STATED EXERCISE
Print every line of the listing below verbatim, from the first line to the last.

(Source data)
┌──
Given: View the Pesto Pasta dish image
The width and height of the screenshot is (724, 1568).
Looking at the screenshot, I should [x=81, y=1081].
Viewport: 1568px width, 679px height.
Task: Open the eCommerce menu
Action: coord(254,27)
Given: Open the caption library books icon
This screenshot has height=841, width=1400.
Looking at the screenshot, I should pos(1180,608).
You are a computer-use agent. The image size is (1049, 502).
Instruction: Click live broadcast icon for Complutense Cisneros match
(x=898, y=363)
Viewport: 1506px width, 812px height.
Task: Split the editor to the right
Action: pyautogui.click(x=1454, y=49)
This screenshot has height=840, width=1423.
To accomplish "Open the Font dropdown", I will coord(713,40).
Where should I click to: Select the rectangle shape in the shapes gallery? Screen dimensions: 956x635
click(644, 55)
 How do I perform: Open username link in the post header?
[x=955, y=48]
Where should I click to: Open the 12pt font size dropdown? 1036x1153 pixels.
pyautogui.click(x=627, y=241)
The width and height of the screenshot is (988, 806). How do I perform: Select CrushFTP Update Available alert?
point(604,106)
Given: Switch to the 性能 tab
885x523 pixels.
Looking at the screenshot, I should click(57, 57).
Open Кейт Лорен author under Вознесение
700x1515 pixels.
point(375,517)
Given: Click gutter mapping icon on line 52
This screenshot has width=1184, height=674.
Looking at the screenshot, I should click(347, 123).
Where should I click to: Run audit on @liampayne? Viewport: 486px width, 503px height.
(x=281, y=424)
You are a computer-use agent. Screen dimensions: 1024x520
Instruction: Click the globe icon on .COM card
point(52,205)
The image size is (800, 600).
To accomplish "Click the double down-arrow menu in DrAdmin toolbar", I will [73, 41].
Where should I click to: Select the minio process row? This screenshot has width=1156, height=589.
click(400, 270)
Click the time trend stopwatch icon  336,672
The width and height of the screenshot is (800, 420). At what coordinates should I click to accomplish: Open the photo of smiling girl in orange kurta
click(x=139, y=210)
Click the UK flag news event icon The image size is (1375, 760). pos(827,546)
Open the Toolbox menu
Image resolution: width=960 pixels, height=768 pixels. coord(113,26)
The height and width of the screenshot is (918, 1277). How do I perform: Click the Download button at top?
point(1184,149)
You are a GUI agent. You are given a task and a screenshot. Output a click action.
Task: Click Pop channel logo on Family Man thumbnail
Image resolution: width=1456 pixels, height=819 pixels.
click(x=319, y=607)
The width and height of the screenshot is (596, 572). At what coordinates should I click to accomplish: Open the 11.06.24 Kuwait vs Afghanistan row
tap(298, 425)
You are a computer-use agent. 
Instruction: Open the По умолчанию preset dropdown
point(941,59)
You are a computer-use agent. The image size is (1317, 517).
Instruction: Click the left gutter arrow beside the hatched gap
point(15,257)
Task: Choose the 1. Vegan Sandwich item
└──
CORRECT OUTPUT
Given: View the Pesto Pasta dish image
The width and height of the screenshot is (724, 1568).
Looking at the screenshot, I should [x=81, y=1081].
Viewport: 1568px width, 679px height.
Task: Open the eCommerce menu
Action: coord(254,27)
Given: Open the caption library books icon
This screenshot has height=841, width=1400.
Looking at the screenshot, I should pos(1180,608).
You are a computer-use agent. The image size is (1049, 502).
Instruction: Click live broadcast icon for Complutense Cisneros match
(x=898, y=363)
Viewport: 1506px width, 812px height.
Task: Split the editor to the right
Action: pyautogui.click(x=1454, y=49)
This screenshot has height=840, width=1423.
To accomplish "Open the Font dropdown", I will coord(713,40).
Where should I click to: Select the rectangle shape in the shapes gallery? Screen dimensions: 956x635
click(644, 55)
 How do I perform: Open username link in the post header?
[x=955, y=48]
Where should I click to: Open the 12pt font size dropdown? 1036x1153 pixels.
pyautogui.click(x=627, y=241)
The width and height of the screenshot is (988, 806). How do I perform: Select CrushFTP Update Available alert?
point(604,106)
Given: Switch to the 性能 tab
885x523 pixels.
Looking at the screenshot, I should click(57, 57).
Open Кейт Лорен author under Вознесение
700x1515 pixels.
point(375,517)
Given: Click gutter mapping icon on line 52
This screenshot has width=1184, height=674.
Looking at the screenshot, I should click(347, 123).
Where should I click to: Run audit on @liampayne? Viewport: 486px width, 503px height.
(x=281, y=424)
You are a computer-use agent. Screen dimensions: 1024x520
Instruction: Click the globe icon on .COM card
point(52,205)
The image size is (800, 600).
To accomplish "Click the double down-arrow menu in DrAdmin toolbar", I will [73, 41].
Where should I click to: Select the minio process row? This screenshot has width=1156, height=589.
click(400, 270)
Click the time trend stopwatch icon  336,672
The width and height of the screenshot is (800, 420). At what coordinates should I click to accomplish: Open the photo of smiling girl in orange kurta
click(x=139, y=210)
Click the UK flag news event icon The image size is (1375, 760). pos(827,546)
Open the Toolbox menu
Image resolution: width=960 pixels, height=768 pixels. coord(113,26)
The height and width of the screenshot is (918, 1277). How do I perform: Click the Download button at top?
point(1184,149)
You are a GUI agent. You are given a task and a screenshot. Output a click action.
Task: Click Pop channel logo on Family Man thumbnail
Image resolution: width=1456 pixels, height=819 pixels.
click(x=319, y=607)
The width and height of the screenshot is (596, 572). At what coordinates should I click to accomplish: Open the 11.06.24 Kuwait vs Afghanistan row
tap(298, 425)
You are a computer-use agent. 
Instruction: Open the По умолчанию preset dropdown
point(941,59)
You are a computer-use agent. The image size is (1317, 517).
Instruction: Click the left gutter arrow beside the hatched gap
point(15,257)
Task: Choose the 1. Vegan Sandwich item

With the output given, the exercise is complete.